Cirrhosis of the liver: course of the disease and prognosis
The earlier liver cirrhosis is detected and treated, the better the prognosis. Effective treatment includes eliminating or treating the cause of the disease (alcoholism, hepatitis, etc.). For example, alcoholics who stop drinking permanently have a comparatively good prognosis for liver cirrhosis. However, the damage already caused is not curable. Only the progression of cirrhosis can be stopped.
The prospects are significantly worse if people with alcohol-related cirrhosis of the liver continue to drink alcohol. Every second one of them then dies within five years. However, complications of cirrhosis of the liver can additionally worsen the life expectancy of patients.
The most frequent causes of death in patients with liver cirrhosis are liver failure, bleeding from varicose veins in the esophagus or stomach, and liver cancer (hepatocellular carcinoma).
Cirrhosis of the liver: prevention
If you want to prevent cirrhosis of the liver, you should first and foremost avoid alcohol or at least consume it in moderation: Healthy men can drink up to 0.75 litres of beer or three eighths of a litre of wine a day. Healthy women are recommended a maximum of 0.5 litres of beer or a quarter litre of wine. For both sexes applies: This “permitted” amount of alcohol should not be allowed every day!
With a hepatitis vaccination you can prevent the second most common cause of liver cirrhosis.
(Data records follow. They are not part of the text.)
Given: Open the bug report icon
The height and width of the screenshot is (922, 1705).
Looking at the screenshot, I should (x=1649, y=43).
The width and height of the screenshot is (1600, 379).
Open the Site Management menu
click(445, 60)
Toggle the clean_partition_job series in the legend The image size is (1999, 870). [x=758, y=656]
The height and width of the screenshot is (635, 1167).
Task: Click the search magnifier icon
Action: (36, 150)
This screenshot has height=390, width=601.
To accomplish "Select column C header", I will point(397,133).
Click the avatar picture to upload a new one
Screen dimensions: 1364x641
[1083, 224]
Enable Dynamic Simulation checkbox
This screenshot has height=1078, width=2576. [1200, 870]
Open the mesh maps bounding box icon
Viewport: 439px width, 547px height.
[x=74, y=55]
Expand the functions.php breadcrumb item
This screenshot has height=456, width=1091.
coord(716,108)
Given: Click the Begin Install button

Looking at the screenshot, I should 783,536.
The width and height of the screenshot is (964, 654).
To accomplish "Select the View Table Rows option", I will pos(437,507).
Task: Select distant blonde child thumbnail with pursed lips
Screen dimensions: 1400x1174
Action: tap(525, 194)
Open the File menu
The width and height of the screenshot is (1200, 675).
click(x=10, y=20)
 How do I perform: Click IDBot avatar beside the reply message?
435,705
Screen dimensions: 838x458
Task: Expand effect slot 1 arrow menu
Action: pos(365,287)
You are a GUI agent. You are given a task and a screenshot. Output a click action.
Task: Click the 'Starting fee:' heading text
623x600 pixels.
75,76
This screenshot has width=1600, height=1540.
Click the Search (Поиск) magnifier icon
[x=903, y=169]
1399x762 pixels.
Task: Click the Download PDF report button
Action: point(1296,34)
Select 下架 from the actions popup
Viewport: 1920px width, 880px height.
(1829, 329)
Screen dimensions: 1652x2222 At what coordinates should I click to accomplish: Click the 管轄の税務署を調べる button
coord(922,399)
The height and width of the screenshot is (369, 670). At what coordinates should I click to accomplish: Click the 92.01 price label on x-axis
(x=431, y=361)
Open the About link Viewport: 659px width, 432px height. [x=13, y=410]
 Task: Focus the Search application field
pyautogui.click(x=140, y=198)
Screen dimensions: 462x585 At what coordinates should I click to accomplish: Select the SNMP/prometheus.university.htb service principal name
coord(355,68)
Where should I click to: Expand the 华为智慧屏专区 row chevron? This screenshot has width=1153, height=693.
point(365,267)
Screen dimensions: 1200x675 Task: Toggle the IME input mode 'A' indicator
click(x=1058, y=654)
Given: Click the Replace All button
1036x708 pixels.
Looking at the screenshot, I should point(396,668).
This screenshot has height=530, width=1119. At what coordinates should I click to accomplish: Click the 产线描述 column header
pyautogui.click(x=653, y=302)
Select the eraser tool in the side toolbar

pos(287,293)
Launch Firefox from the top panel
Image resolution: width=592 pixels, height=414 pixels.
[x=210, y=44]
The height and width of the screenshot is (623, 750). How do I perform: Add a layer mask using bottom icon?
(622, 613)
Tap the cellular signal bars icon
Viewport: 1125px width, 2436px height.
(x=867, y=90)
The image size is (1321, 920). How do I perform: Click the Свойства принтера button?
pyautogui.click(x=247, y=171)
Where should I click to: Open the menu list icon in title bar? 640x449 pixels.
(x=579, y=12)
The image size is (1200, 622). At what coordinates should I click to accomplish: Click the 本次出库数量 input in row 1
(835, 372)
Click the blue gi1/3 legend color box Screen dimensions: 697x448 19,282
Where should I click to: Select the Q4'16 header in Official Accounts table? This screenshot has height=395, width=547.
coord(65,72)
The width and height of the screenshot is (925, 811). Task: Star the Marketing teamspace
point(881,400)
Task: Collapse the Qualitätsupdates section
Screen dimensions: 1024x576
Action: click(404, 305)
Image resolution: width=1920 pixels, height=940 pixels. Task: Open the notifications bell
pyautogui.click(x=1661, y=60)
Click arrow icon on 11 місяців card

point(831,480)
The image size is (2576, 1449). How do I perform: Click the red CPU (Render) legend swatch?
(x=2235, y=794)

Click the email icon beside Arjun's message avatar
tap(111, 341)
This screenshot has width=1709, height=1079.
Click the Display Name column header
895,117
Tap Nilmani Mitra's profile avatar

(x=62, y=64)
Such a vaccination is advisable especially before planned trips abroad.
Pay attention to toxic chemicals in the workplace (carbon tetrachloride, benzene, etc.): company doctors or occupational health physicians will inform you about possible dangers and occupational safety measures.
Only take medication and vitamin supplements when necessary. As the central metabolic organ, the liver must break down and detoxify all foreign substances. Ask your doctor or pharmacist in advance how liver-damaging a preparation is – perhaps there is a better-tolerated preparation that does not increase the risk of liver damage and cirrhosis.